Tuesday, March 17, 2009

A flowing river is never the same

I’ve heard the above phrase in a spiritual discourse or read in a book (not Paulo Coelho). It came back to me when I heard Kabir Bedi say this:

They (Bollywood) have this fantastic tradition called the narration. They pitch a film to you, not with the script. But by a narrator that comes to your house, it could be the director, it’d be the writer, it’d be a professional, who comes just to narrate the film. And, they give you this fantastic narration; almost shot to shot in its detail, and, you better remember this narration because you’ll never ever hear it again. And, secondly, when you’re given pieces of films, because films are never shot in order; scene eighty five followed by scene three followed scene one fifty two. You better know where all those pieces fit because you’ll never hear the story again and, there’s no script to go by.

to Riz Khan here about how actors are approached in Bollywood.

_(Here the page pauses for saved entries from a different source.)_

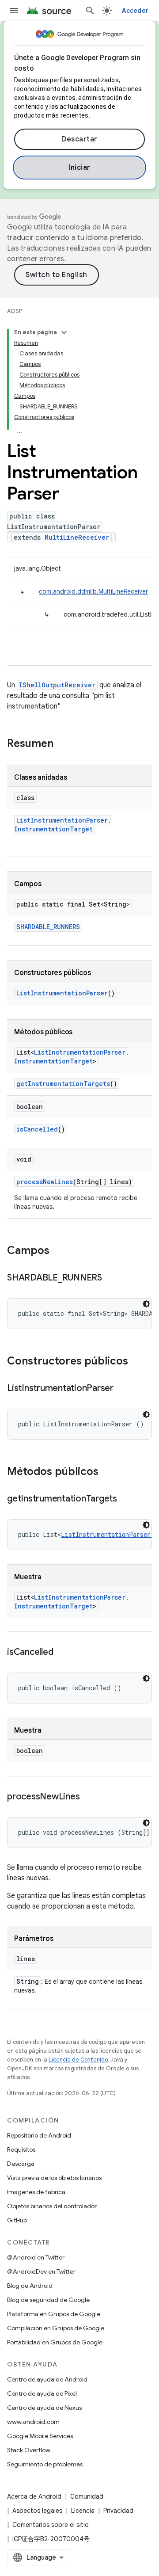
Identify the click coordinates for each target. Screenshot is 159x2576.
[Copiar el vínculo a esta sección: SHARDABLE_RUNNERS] (111, 1278)
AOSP (14, 311)
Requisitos (21, 2149)
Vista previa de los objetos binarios (54, 2178)
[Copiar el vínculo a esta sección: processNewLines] (88, 1797)
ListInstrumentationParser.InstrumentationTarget (62, 824)
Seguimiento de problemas (45, 2464)
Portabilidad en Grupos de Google (54, 2342)
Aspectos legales (37, 2510)
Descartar (79, 139)
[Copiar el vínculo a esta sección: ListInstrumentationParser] (122, 1388)
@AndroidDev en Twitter (41, 2271)
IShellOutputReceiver (57, 685)
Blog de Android (30, 2286)
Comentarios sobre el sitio (50, 2524)
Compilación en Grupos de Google (55, 2328)
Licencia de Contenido (78, 2059)
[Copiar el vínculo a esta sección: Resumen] (62, 744)
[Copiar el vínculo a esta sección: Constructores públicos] (137, 1362)
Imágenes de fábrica (36, 2192)
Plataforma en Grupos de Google (53, 2314)
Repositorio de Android (39, 2135)
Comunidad (86, 2496)
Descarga (20, 2164)
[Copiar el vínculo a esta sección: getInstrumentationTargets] (126, 1499)
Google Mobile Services (40, 2436)
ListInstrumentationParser (62, 993)
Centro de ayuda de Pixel (42, 2393)
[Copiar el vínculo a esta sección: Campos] (58, 1251)
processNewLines (44, 1181)
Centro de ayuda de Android (47, 2379)
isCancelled (37, 1129)
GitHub (17, 2220)
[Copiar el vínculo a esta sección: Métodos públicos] (107, 1472)
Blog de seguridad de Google (48, 2300)
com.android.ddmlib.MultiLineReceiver (93, 591)
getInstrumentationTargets (63, 1083)
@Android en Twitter (35, 2257)
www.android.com (33, 2422)
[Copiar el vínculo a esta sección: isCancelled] (62, 1652)
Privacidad (118, 2510)
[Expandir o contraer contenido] (64, 332)
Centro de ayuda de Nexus (44, 2408)
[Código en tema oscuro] (146, 1304)
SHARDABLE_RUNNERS (48, 926)
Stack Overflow (28, 2450)
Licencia (83, 2510)
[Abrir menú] (14, 10)
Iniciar (79, 167)
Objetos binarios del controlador (52, 2206)
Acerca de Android (34, 2496)
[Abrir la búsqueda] (90, 10)
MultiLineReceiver (77, 537)
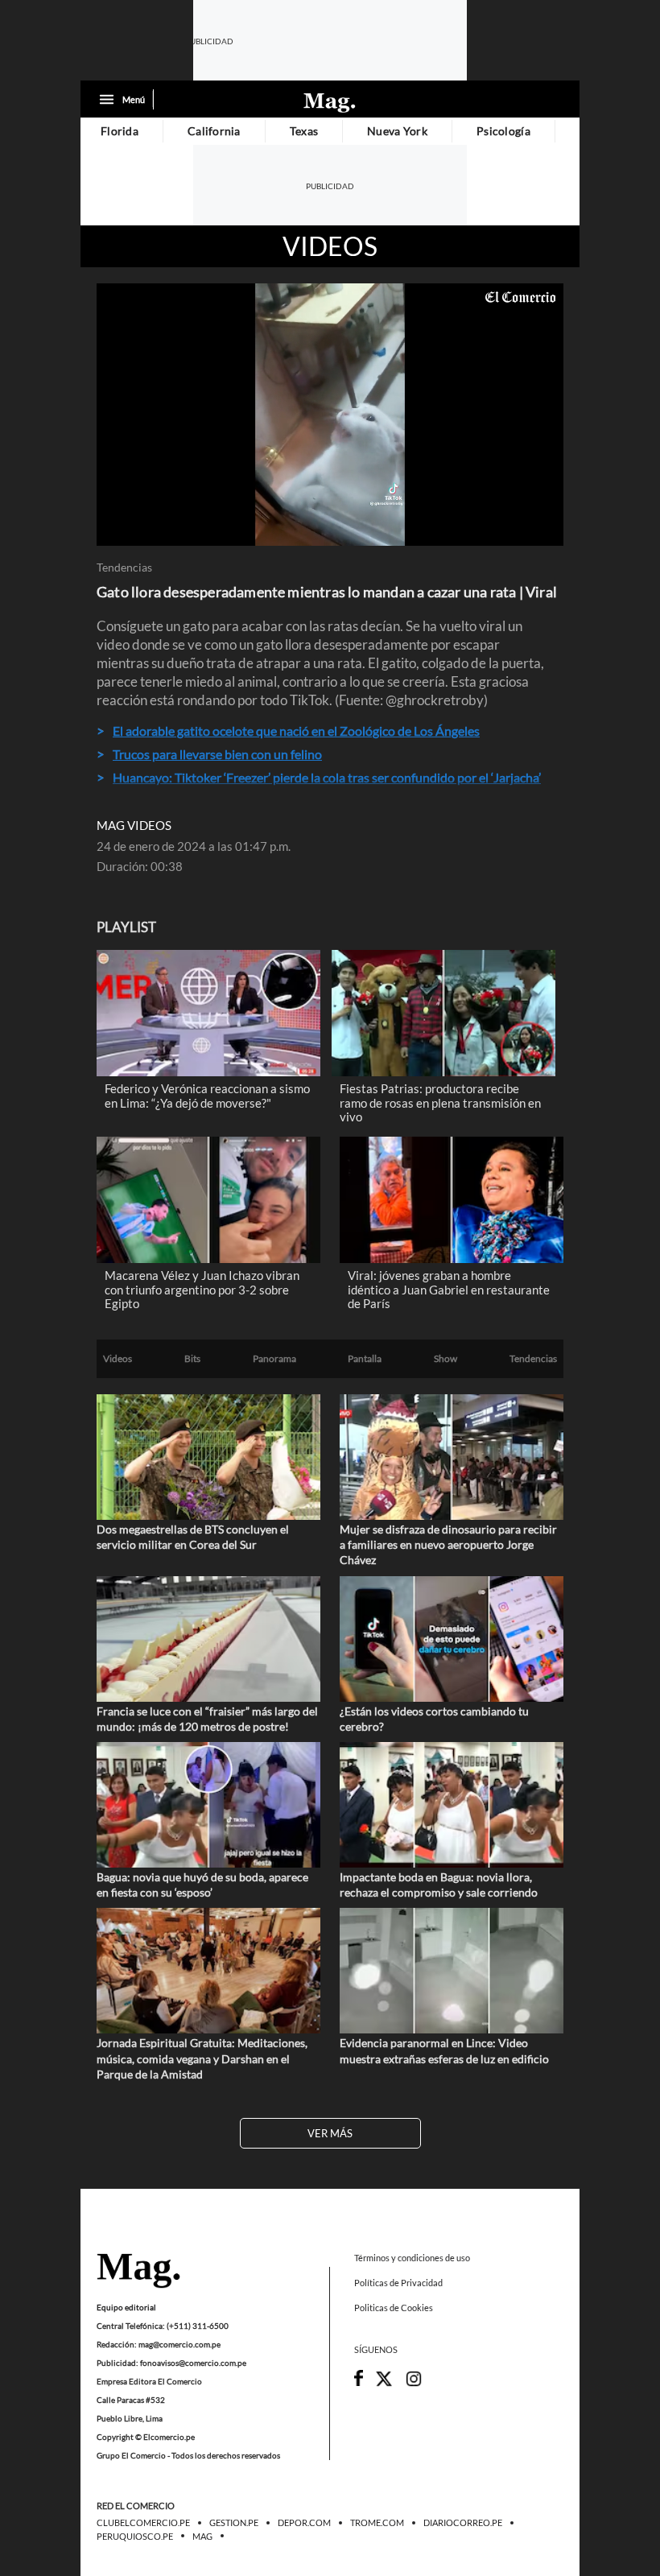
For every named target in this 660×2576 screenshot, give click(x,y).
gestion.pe (233, 2523)
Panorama (274, 1359)
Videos (330, 246)
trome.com (377, 2523)
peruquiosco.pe (135, 2536)
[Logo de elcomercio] (330, 101)
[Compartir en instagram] (414, 2383)
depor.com (304, 2523)
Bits (192, 1359)
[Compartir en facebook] (358, 2381)
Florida (119, 131)
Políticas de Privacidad (398, 2282)
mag (202, 2536)
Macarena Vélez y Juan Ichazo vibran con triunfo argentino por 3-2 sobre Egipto (202, 1289)
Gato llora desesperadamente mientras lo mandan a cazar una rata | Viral (327, 592)
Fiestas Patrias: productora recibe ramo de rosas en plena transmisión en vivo (440, 1102)
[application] (330, 414)
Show (445, 1359)
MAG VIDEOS (134, 825)
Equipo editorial (126, 2306)
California (214, 131)
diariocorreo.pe (462, 2523)
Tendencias (124, 567)
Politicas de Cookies (393, 2307)
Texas (304, 131)
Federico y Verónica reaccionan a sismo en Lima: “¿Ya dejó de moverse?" (207, 1095)
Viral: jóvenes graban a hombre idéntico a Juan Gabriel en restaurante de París (449, 1289)
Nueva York (397, 131)
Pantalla (365, 1359)
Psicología (503, 131)
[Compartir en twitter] (384, 2383)
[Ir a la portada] (138, 2271)
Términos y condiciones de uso (412, 2257)
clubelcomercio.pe (143, 2523)
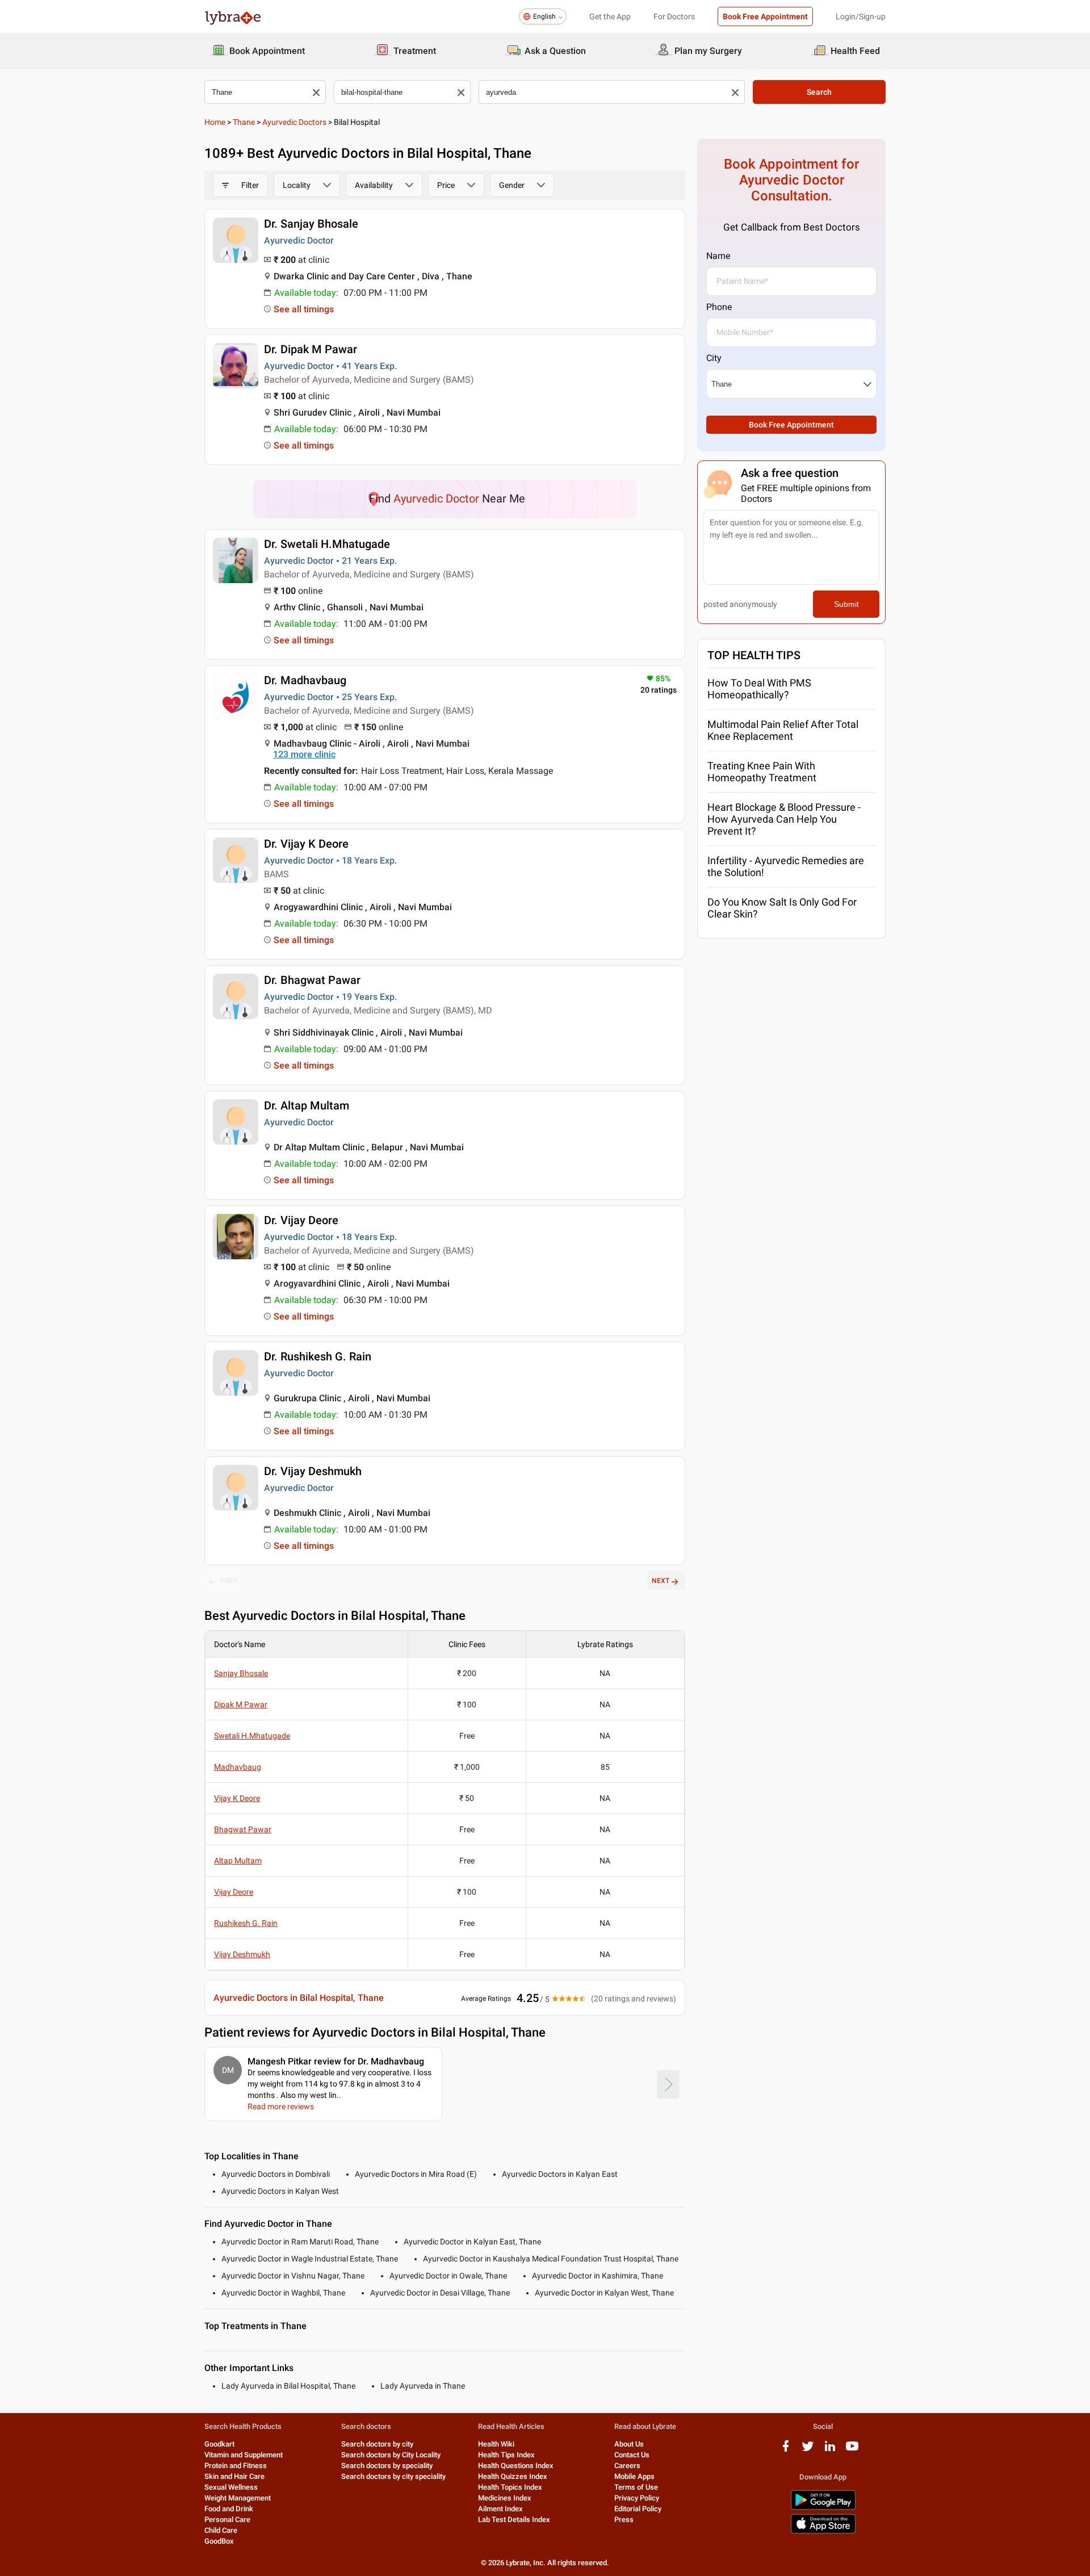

(Please don’t miss Kabir quoting Walt Whitman at the end of the video).

This talk reminded of an article on Hindustani Classical Music by Raghav R. Menon published in the Hindu Folio talking about the transient quality of Ragas:

Ragas had always been timeless and without history. For there are no old ragas just as there are no old rivers or old oceans or an old wind.

And, googling for the title phrase to check whether anyone else has used it lead me to this beautiful song:



You can get the lyrics of the song here.

This profound post by BG is the inspiration behind this ho-hum.

A couple of thanks:

A big thanks to my friend MM for sending me the audio of the song mentioned above.

And, a friend who is very shy of being introduced here for typing three-fourth of Raghav R. Menon’s article before I realised it is available online.

PS. This post has very little of my own thing. But, I still felt like sharing because these are the kind of things that have shaped my personality. Here is a similar post written more than a year ago.

4 comments:

Anonymous said...

Hi Paresh,
Thanks for collecting all these sensible things in same article.

regards
Rk

Amrita said...

Film makers have achallenging job. We just see the end product but a lot of hard work goes on behind the scenes. My cousin (in Londoan) have have a movie based on India. They shot some scenes in our garden.

Anonymous said...

:)
Yay!! Me on Paresh's blog!

Anonymous said...

Loved this post - esp my Sandokan! ;)

I was but a child when the entire movie was screened one night on DD. I surprised my parent and big sis by going imm. into a total Kabir worship mode!

Those (really) far-away days were so innocent and fun. Thanks for reminding me of all that. God bless you.